=== Task prompt ===
Starting at the line that has "Instruction: Click the 제거(R) button" and stopping after the line that has "Given: Click the Samples (4) label", reproduce the listing below exactly; omit everything else.

=== Extracted data ===
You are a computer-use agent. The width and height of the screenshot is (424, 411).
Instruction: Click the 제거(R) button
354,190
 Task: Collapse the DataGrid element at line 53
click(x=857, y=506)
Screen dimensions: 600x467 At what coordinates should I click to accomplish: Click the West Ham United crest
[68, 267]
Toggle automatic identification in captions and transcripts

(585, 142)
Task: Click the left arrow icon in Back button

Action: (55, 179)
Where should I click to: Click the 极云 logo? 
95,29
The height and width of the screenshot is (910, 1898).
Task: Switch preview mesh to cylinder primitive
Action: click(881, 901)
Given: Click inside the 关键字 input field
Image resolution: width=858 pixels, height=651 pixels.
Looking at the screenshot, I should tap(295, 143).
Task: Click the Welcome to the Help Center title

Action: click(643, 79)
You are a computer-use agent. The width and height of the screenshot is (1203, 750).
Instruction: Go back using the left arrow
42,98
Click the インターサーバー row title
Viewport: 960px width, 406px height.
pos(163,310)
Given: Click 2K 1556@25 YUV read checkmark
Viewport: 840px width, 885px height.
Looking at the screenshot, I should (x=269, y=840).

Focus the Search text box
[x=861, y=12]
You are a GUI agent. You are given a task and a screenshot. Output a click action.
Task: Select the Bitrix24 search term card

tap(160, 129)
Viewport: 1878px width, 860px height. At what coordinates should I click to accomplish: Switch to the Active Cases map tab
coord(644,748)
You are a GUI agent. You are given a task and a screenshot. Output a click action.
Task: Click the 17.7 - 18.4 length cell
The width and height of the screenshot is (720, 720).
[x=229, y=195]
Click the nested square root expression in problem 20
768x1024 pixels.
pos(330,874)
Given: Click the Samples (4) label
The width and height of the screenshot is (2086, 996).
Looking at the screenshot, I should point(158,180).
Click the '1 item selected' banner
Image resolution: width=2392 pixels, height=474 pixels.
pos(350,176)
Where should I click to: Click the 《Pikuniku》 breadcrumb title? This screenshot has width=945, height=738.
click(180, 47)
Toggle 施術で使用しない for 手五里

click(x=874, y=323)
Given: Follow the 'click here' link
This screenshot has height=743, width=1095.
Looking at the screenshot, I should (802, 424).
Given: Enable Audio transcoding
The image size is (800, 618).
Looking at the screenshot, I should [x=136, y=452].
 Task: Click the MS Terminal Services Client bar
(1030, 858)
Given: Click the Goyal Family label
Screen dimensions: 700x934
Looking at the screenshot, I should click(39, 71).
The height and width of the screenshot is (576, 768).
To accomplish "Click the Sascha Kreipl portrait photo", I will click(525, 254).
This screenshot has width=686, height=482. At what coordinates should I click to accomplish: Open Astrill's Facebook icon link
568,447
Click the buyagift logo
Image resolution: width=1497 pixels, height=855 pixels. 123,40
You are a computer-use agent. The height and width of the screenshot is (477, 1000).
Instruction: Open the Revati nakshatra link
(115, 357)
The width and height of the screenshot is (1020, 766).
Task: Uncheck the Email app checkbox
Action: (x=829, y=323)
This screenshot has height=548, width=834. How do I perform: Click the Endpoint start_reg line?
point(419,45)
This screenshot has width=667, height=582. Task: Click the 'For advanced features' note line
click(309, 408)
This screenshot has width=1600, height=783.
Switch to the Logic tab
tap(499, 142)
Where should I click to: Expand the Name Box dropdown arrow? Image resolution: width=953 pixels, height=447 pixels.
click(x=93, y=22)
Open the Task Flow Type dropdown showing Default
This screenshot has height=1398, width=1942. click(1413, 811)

=== Response to the exercise ===
Instruction: Click the 제거(R) button
354,190
 Task: Collapse the DataGrid element at line 53
click(x=857, y=506)
Screen dimensions: 600x467 At what coordinates should I click to accomplish: Click the West Ham United crest
[68, 267]
Toggle automatic identification in captions and transcripts

(585, 142)
Task: Click the left arrow icon in Back button

Action: (55, 179)
Where should I click to: Click the 极云 logo? 
95,29
The height and width of the screenshot is (910, 1898).
Task: Switch preview mesh to cylinder primitive
Action: click(881, 901)
Given: Click inside the 关键字 input field
Image resolution: width=858 pixels, height=651 pixels.
Looking at the screenshot, I should tap(295, 143).
Task: Click the Welcome to the Help Center title

Action: click(643, 79)
You are a computer-use agent. The width and height of the screenshot is (1203, 750).
Instruction: Go back using the left arrow
42,98
Click the インターサーバー row title
Viewport: 960px width, 406px height.
pos(163,310)
Given: Click 2K 1556@25 YUV read checkmark
Viewport: 840px width, 885px height.
Looking at the screenshot, I should (x=269, y=840).

Focus the Search text box
[x=861, y=12]
You are a GUI agent. You are given a task and a screenshot. Output a click action.
Task: Select the Bitrix24 search term card

tap(160, 129)
Viewport: 1878px width, 860px height. At what coordinates should I click to accomplish: Switch to the Active Cases map tab
coord(644,748)
You are a GUI agent. You are given a task and a screenshot. Output a click action.
Task: Click the 17.7 - 18.4 length cell
The width and height of the screenshot is (720, 720).
[x=229, y=195]
Click the nested square root expression in problem 20
768x1024 pixels.
pos(330,874)
Given: Click the Samples (4) label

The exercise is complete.